Imagine como seria o "não" se um dia ele se concretizasse. Feche os olhos por um minuto. E imagine. É esse o verbo que impera quando não podemos ver. A imaginação ganha suas asas mais potentes.
Em Ensaio sobre a cegueira, enxergamos isso e muito mais. Um filme que retrata a cegueira resultante de tanto exagero por parte da "lucidez". Em poucas palavras: é tanta coisa ao nosso redor que mal vemos o essencial, o que nos bastaria como seres vivos. Para percebermos isso, Saramago propõe um teste no qual a visão é desprezada e os homens são postos à prova em sua capacidade de sobrevivência e organização social baseados em todos os outros instintos e sentidos. Vale tudo, menos ver.
A realidade de cada um é, então, construída pela imaginação.

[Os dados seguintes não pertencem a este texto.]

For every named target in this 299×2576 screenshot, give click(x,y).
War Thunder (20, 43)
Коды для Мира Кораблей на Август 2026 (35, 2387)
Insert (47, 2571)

E, por um instante, há organização em meio à desordem aparente. Sim, pois, ainda que guiados por seu próprio universo imaginário, cada um conflui com o coletivo no interesse pela permanência no mundo. Sem ser visto, o outro é percebido. E um diálogo ou um desejo flui a partir da sensação de uma nova presença física. O real se mostra com outro teor. Agora traz peso, emoção, calor, energia... ultrapassa a relativa aparência para se justificar.
É assim que o escuro dá vez ao claro. E que talvez o "não" deixe de ser. A vida acontece diferente, mais rica. Nova, sem cores e formas pré-definidas. Bonito e feio perdem sentido. Ela só pulsa em cada um e vibra no ambiente. Animais? Não, gente mesmo... Coisa de raça.
Reconheçamos: o "não" é um grande convite para o "sim". Imagine.